Para análise do tema e dos fundamentos da decisão tomada pelo STF é importante destacar a introdução do §3º ao art. 5º da Constituição Federal pela Emenda Constitucional nº 45/2004, que trouxe um novo paradigma para o ordenamento jurídico brasileiro ao equiparar os tratados internacionais de direitos humanos, aprovados pelo Congresso Nacional com quórum qualificado, às emendas constitucionais. 

Essa inovação reforçou a importância dos compromissos internacionais assumidos pelo Brasil e consolidou a proteção dos direitos humanos como pilar fundamental da ordem constitucional.

Esse destaque é importante porque a Convenção Internacional dos Direitos da Pessoa com Deficiência, também conhecida por Convenção de Nova Iorque, foi o primeiro tratado que versa sobre direitos de pessoas com deficiência com viés dos direitos humanos e também foi o primeiro tratado internacional de direitos humanos internalizado pelo procedimento previsto na EC 45/2004, por meio do Decreto nº 6.949/2009. 

Apesar da internalização da Convenção de Nova Iorque, com importantes mudanças sobre o tema, foi editado no Brasil, em 2015, o Estatuto da Pessoa com Deficiência (Lei nº 13.146/2015), representando um marco legal fundamental para a garantia dos direitos e a inclusão social das pessoas com deficiência no país.

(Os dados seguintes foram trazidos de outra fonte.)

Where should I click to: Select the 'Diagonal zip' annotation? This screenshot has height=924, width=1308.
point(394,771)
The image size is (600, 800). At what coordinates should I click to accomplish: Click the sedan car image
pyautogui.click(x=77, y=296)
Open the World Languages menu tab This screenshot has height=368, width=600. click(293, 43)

Este cenário evidencia como o direito pode ser um instrumento de transformação social, promovendo a igualdade e a dignidade para todos.

Assim que a lei foi promulgada, a CONFENEN, por meio da ADIn nº 5.357/DF, questionou os seus arts. 28, § 1º, e 30, caput (que davam aplicabilidade ao art. 24 da Convenção de Nova Iorque), que impunham obrigações específicas às instituições privadas de ensino, em especial a obrigatoriedade de todas as escolas participantes do sistema educacional brasileiro, públicas ou privadas, receber alunos com deficiência, utilizando-se de recursos e adaptações necessárias, proibindo cobranças adicionais por parte das escolas privadas. A entidade alegou violação de princípios constitucionais, como a livre iniciativa e a isonomia, bem como que a obrigatoriedade de prover educação seria apenas do Estado e das respectivas famílias.

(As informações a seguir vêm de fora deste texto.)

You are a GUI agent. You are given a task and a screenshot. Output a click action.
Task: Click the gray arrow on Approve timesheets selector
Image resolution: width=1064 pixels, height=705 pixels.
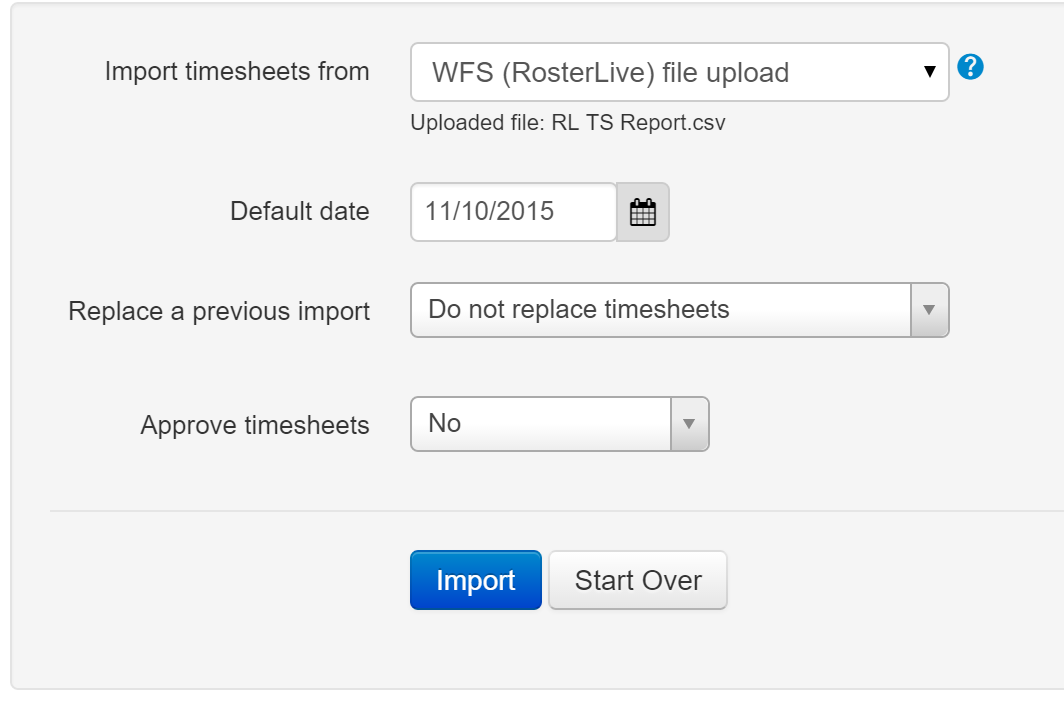(x=689, y=424)
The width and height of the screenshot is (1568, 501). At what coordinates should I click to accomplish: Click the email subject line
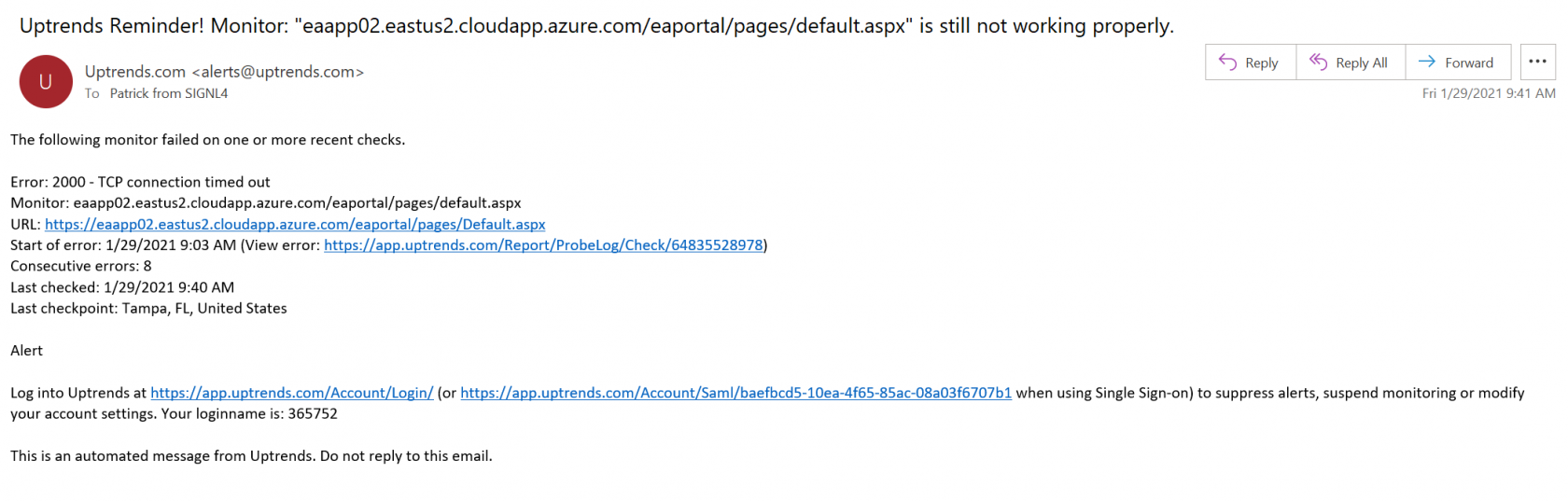point(596,26)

O Supremo Tribunal Federal tem desempenhado um papel crucial na interpretação e aplicação dos tratados internacionais, especialmente em matéria de direitos humanos. Ele é responsável por garantir que normas internas estejam alinhadas aos compromissos internacionais do Brasil, promovendo a proteção de grupos vulneráveis.

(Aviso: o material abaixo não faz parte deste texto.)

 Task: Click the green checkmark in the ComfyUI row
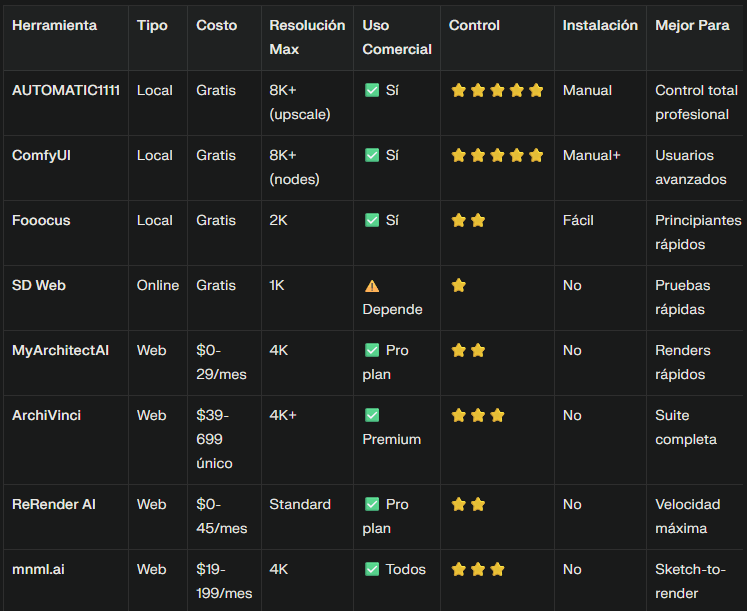tap(372, 155)
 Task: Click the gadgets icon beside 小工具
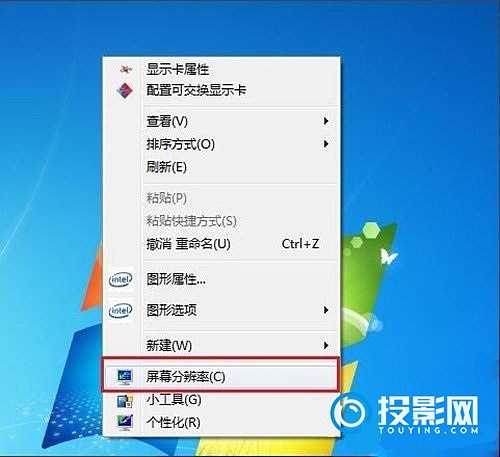click(x=125, y=401)
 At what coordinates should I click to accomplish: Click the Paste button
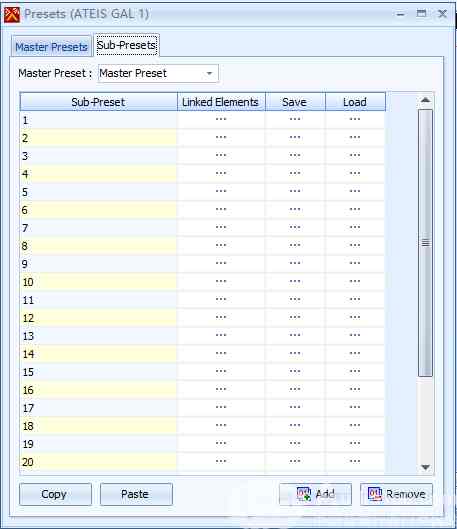coord(136,494)
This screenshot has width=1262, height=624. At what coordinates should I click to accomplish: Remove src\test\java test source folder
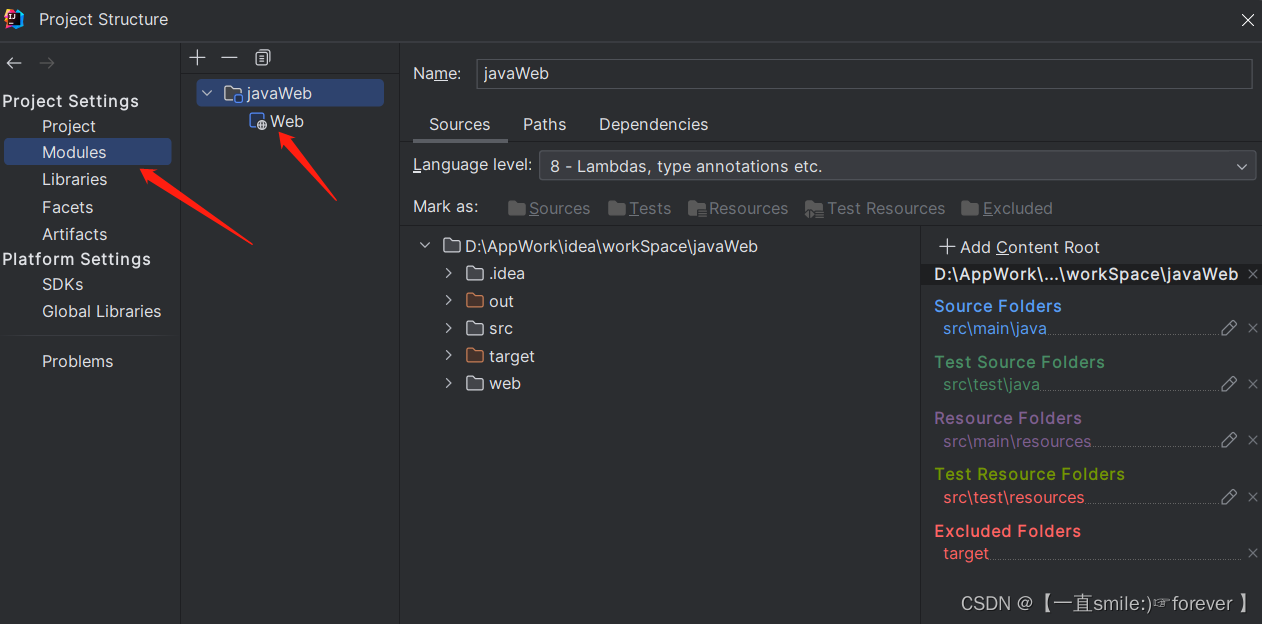1253,384
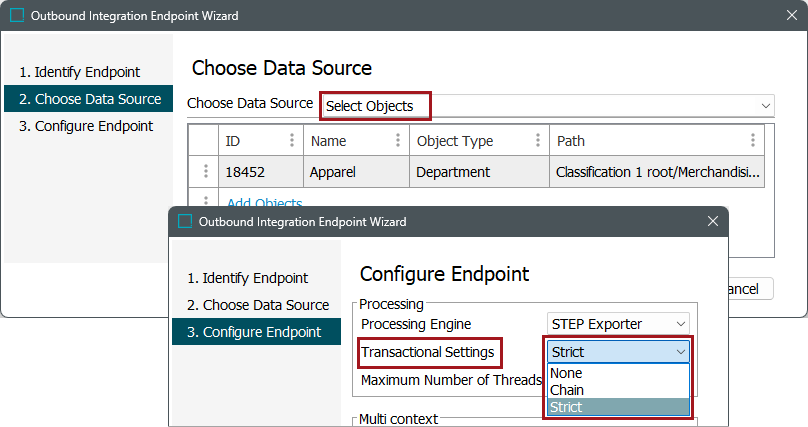Viewport: 808px width, 427px height.
Task: Select the Apparel name cell
Action: point(355,172)
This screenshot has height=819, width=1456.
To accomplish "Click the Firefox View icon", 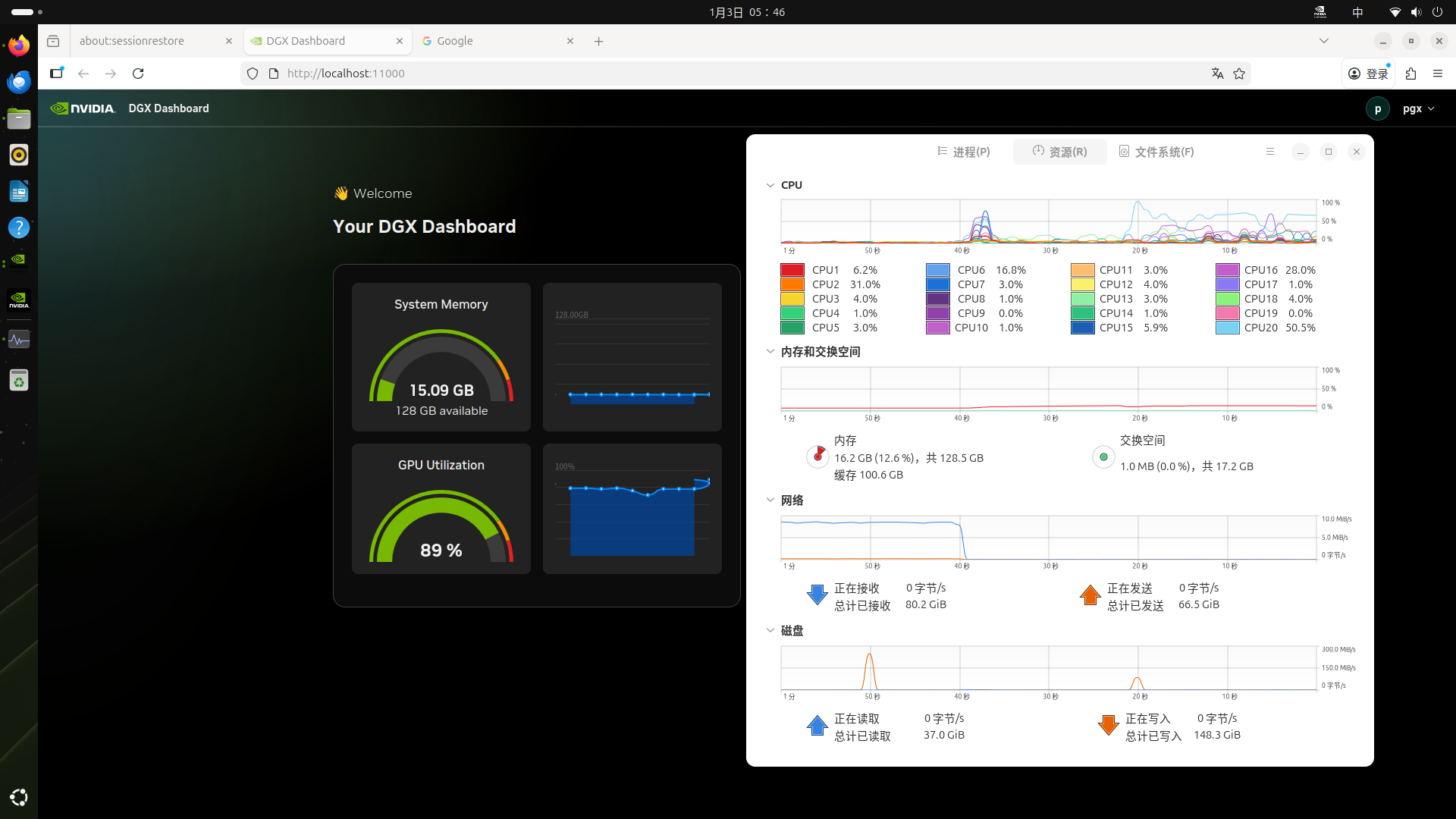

No caso de tratados aprovados com quórum qualificado, o STF tem reconhecido sua equivalência às emendas constitucionais, reforçando a supremacia dos direitos humanos na ordem jurídica.

Nesse sentido, o Supremo Tribunal Federal, ao analisar a referida ADIn, destacou a importância dos tratados internacionais de direitos humanos na hierarquia normativa brasileira e reafirmou sua competência para dirimir conflitos entre normas internas e tratados internacionais, destacando a relevância hierárquica dos tratados de direitos humanos no ordenamento jurídico brasileiro.

 No julgamento, prevaleceu o entendimento de que a proibição de cobrança adicional está em perfeita consonância com os princípios constitucionais da igualdade e da dignidade da pessoa humana, que fundamentam o Estatuto. 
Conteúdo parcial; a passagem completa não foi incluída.